Ranger Gwen on Aug 30, 2013 11:01 PM

Bees on Tunnel Creek Trail

About 1/10th of a mile above the sign in area on the Tunnel Creek Trail we ran into an aggressive swarm of bees on our way back to the parking area. Unprovoked, they attacked everyone in our group sending one person to the ER with multiple stings.

Posted by:


Bob on Aug 31, 2013 05:30 PM

aggressive yellow jacket encounters

Each of us from a group of three was bitten in quick succession on the perry creek trail approximately half way up the switchbacks through the woods leading to the meadows. Also, my dog was bitten on the lip while eating her food on the pilot ridge trail when you first break out of woods and are about to drop back down.

Posted by:


"nealbob" on Aug 31, 2013 09:57 PM

Snow Lake (Snoqualmie) Yellow Yackets

Watch out for angry yellow jackets on this trail. Got stung on the way down around 11 AM.

Posted by:


"Hiker Dad" on Sep 01, 2013 10:35 PM

Yellowjackets

I was hiking up the Angry Mountain trail (#90) and while crossing one of the many blowdowns, I knocked some bark off. Seems it was the front door to a yellowjacket nest. Got stung 5-6 times. I don't blame them but I wish they would have giving me a little more time to get a head start running.

Posted by:


Voxxjin on Sep 02, 2013 10:26 PM

Yellow Jackets on Hike to Gothic Basin

I saw two yellow jacket nests - both hanging from trees not far off the trail. The first was on the river side of the trail during the first mile on the old Monte Cristo Road. Second was on the left side of the trail just after turning off on the "Weden Creek" trail.

Posted by:


"in2wtr" on Sep 03, 2013 08:42 AM

The best remedy if you do get stung

I'm surprised nobody mentioned the best remedy for bee stings (as well as other insect bites) It's a simple suction device which extracts the venom: the brand I bought is Sawyer - you can get it at REI for under $20. With bee stings you need to use it within a couple minutes of being stung for it to be effective. For mosquito bites, the suction extractor works even if you use it a day or two later. The extractor I have is also designed to treat snake bites.

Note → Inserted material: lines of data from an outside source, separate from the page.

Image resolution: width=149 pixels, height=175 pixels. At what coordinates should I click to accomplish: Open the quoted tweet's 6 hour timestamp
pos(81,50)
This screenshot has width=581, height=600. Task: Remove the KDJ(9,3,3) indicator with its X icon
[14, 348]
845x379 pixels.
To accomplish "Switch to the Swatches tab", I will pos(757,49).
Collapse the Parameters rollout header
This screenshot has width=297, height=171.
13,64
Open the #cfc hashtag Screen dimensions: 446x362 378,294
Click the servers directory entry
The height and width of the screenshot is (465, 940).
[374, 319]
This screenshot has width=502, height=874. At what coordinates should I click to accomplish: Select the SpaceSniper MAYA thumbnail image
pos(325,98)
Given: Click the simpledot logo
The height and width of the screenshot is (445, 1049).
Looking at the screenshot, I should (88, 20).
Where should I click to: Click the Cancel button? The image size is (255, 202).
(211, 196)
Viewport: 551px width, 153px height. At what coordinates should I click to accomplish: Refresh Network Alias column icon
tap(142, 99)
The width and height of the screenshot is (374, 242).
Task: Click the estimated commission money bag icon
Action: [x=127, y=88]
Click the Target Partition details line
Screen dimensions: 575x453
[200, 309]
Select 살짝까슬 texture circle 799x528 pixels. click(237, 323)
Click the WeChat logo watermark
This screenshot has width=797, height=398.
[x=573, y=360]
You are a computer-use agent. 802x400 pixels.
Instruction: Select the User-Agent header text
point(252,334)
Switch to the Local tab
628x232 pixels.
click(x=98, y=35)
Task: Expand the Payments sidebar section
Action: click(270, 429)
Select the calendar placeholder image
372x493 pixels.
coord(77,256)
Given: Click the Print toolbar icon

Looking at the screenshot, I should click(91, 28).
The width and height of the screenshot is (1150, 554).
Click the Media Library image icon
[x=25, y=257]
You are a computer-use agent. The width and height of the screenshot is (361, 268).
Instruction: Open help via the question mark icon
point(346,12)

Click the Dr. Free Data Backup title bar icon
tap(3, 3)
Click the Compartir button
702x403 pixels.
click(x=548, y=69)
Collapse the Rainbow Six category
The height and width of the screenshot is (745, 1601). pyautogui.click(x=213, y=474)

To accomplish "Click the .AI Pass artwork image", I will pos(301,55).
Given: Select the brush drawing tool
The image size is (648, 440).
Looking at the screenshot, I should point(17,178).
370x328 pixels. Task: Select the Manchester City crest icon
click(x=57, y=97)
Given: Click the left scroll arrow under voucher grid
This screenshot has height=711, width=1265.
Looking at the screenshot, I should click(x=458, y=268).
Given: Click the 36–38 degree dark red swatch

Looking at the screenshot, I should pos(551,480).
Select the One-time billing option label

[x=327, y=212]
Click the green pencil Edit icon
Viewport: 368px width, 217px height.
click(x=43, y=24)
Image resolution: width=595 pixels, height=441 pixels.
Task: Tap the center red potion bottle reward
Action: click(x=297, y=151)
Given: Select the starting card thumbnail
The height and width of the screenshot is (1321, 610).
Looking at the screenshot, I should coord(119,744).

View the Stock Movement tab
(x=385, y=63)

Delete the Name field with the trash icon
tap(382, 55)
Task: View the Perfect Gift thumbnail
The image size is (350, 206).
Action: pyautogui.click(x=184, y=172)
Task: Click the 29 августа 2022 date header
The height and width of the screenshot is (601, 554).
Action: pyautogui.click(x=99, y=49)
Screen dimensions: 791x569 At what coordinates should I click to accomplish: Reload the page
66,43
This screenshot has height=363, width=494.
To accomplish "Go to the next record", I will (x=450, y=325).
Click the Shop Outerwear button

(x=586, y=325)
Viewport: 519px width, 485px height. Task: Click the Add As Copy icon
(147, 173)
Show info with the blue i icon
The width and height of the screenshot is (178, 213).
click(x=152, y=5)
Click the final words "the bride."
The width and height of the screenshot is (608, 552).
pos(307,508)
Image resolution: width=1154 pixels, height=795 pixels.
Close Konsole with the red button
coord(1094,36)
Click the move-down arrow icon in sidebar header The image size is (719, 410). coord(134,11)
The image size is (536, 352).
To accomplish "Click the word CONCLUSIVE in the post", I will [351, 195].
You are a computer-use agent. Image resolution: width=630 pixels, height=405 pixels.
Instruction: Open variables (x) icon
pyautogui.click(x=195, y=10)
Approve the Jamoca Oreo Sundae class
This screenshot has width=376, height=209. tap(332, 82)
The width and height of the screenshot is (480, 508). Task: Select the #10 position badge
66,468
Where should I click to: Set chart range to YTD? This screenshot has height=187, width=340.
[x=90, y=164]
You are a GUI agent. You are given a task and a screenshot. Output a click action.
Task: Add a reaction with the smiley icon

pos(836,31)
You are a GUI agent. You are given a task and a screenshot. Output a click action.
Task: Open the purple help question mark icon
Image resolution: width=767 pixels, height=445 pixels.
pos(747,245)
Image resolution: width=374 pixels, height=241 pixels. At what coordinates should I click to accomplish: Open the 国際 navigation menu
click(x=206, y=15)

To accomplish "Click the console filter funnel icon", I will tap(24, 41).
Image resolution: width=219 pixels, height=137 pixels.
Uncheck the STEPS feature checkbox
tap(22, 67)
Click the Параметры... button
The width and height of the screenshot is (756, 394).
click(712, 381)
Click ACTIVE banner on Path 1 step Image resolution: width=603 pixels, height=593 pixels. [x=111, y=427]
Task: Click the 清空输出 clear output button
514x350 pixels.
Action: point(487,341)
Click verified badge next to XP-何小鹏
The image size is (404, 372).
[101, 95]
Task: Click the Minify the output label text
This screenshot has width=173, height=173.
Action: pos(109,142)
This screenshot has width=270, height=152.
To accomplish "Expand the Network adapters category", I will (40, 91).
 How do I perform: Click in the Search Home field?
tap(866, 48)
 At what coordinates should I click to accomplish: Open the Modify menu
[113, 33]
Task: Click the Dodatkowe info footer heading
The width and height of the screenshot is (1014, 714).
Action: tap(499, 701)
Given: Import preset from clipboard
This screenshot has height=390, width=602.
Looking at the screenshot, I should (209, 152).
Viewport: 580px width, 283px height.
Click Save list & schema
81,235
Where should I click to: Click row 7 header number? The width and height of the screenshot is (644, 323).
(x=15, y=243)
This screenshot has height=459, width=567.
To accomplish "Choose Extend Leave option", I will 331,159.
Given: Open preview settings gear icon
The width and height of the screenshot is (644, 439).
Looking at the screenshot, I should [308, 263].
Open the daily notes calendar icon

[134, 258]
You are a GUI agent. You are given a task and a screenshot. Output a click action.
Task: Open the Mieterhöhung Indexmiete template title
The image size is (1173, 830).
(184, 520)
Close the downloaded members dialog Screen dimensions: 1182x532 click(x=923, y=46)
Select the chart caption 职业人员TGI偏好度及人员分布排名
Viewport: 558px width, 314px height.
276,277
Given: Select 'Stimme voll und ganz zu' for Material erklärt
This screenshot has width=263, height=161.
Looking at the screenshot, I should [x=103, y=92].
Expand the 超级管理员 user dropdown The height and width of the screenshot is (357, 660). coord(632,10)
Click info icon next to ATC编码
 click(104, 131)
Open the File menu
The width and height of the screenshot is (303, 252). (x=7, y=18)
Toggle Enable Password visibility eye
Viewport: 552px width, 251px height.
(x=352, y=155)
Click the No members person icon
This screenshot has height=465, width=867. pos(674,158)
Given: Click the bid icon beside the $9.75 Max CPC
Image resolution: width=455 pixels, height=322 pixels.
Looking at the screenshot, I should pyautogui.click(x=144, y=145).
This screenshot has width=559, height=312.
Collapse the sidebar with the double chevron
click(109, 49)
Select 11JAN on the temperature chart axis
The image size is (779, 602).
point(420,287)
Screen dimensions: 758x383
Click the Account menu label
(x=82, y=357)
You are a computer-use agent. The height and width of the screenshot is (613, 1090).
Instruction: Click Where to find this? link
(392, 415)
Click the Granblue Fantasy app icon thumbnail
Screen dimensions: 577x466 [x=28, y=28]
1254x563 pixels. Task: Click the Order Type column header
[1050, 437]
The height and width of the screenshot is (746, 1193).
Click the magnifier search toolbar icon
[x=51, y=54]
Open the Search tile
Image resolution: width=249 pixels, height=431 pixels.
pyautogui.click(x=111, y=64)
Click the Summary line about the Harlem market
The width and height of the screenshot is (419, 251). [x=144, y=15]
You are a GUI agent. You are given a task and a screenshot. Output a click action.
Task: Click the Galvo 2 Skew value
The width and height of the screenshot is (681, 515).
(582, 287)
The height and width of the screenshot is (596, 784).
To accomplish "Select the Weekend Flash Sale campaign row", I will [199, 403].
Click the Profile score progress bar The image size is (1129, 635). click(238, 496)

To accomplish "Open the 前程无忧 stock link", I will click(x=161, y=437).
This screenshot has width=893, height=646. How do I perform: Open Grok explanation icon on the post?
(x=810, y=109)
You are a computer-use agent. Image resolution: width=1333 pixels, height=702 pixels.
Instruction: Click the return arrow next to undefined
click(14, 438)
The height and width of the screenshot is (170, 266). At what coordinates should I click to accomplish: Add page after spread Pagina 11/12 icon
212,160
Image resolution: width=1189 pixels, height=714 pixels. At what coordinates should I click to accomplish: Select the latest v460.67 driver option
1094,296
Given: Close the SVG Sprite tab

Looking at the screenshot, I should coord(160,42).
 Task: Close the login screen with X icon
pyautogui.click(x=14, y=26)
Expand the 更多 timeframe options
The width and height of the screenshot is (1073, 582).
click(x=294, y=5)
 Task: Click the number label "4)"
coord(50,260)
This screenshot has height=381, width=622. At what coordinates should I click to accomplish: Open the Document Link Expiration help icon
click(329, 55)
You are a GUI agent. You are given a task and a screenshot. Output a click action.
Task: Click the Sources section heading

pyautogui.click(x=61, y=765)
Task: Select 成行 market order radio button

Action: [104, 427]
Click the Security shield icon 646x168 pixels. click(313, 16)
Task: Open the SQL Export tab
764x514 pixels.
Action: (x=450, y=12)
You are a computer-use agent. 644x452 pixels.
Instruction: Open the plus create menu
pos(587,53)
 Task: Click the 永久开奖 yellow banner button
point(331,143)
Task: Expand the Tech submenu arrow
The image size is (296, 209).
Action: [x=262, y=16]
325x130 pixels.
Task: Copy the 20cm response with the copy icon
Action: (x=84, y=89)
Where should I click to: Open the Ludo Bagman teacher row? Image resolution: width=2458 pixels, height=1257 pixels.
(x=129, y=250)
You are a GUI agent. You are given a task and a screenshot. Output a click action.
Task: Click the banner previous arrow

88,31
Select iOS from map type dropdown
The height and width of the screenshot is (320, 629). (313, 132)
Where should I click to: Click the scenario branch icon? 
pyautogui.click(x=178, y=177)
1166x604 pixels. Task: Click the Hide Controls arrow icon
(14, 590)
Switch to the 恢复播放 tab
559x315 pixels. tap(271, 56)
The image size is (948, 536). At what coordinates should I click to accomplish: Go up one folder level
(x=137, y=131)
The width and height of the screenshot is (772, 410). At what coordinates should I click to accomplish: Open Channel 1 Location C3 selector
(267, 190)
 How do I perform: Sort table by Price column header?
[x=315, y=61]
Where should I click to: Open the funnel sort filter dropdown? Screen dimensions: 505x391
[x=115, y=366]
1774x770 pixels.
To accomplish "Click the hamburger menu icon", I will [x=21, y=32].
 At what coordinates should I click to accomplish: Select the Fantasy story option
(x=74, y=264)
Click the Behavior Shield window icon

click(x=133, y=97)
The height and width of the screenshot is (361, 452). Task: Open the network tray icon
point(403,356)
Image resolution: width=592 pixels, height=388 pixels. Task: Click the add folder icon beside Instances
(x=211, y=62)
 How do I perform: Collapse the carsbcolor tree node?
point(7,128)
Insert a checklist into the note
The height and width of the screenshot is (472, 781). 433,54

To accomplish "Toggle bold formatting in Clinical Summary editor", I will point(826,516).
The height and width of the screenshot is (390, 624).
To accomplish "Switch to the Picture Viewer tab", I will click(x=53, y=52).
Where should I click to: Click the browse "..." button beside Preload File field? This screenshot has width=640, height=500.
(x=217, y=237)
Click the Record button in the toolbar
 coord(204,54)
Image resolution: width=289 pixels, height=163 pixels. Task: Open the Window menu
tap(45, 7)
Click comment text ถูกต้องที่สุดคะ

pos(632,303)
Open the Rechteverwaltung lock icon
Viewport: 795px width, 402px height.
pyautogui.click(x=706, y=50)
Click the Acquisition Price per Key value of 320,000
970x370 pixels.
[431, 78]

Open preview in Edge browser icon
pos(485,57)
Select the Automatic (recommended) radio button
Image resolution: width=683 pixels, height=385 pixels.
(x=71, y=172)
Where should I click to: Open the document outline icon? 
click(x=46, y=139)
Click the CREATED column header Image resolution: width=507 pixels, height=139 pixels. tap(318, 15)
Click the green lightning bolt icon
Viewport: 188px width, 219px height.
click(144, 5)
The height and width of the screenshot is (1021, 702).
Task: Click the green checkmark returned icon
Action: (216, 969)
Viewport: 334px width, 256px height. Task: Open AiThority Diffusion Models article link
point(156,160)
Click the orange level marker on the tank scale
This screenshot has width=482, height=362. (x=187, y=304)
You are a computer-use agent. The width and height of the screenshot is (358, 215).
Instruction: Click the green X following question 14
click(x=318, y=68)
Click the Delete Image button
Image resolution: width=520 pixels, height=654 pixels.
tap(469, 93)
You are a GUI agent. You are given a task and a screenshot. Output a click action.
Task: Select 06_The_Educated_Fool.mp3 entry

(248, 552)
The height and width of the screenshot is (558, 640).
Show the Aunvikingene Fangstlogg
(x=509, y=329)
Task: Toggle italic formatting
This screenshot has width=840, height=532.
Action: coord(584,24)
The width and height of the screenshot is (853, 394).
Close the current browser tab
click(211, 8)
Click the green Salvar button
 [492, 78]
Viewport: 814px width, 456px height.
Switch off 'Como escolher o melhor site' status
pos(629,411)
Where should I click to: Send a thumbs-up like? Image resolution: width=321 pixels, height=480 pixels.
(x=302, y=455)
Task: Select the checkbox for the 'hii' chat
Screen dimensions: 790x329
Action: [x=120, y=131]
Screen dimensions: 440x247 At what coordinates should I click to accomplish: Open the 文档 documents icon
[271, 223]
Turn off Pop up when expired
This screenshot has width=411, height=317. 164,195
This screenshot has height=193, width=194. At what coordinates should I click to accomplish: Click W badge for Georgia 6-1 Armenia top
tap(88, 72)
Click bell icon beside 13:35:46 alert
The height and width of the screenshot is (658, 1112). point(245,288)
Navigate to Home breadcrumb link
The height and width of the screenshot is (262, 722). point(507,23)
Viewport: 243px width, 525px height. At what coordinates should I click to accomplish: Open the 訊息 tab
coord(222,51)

As for the other suggestions here: unless you have severe reactions to bee stings, the EpiPen seems like an extreme remedy; and as for topical ointments... they don't work because the venom remains in your body. As for antihistamine tablets, I can't imagine it would be safe hiking or driving after the sleepiness effects kick in.

Posted by:


Landrew on Sep 12, 2013 09:32 PM

Sting treatments

Thanks Landrew for the note on the device. Here is a link.http://www.moontrail.com/[…]/venom_extractor.html
I have been stung this summer multiple times! The second attack had me running. So i was trying to figure out the best treatment for quick relief and fast recovery. I tried icing the second time. Running to a nearby home to beg for it, I knew the owner so felt ok with the request. it really helped. I took a Benadryl (25mg) and used a hydrocortisone cream.still swelled up the next day and itched for several days but healed faster than the first time. Good luck and be careful! I am definitely going to buy one of these 'suckers'!

Posted by:


Wallflower on Sep 12, 2013 09:31 PM

Sting treatments

Thanks Landrew for the note on the device. Here is a link.http://www.moontrail.com/[…]/venom_extractor.html
I have been stung this summer multiple times! The second attack had me running. So i was trying to figure out the best treatment for quick relief and fast recovery. I tried icing the second time. Running to a nearby home to beg for it, I knew the owner so felt ok with the request. it really helped. I took a Benadryl (25mg) and used a hydrocortisone cream.still swelled up the next day and itched for several days but healed faster than the first time. Good luck and be careful! I am definitely going to buy one of these 'suckers'!

Posted by:


Wallflower on Sep 12, 2013 09:32 PM

Nest at Snow Lake, Alpental

About 1-150 yards north and across the tiny creek by the foundation of the shelter is a yellow jackets nest. There is a side trail that cuts through a very small grove of trees to a very large burned out stump. Directly behind that is a tree that is partially rotted and in that broken bit is a hornets nest. Neither I nor my hiking partner got stung but it is in a high travel pathway back to main trail from lake.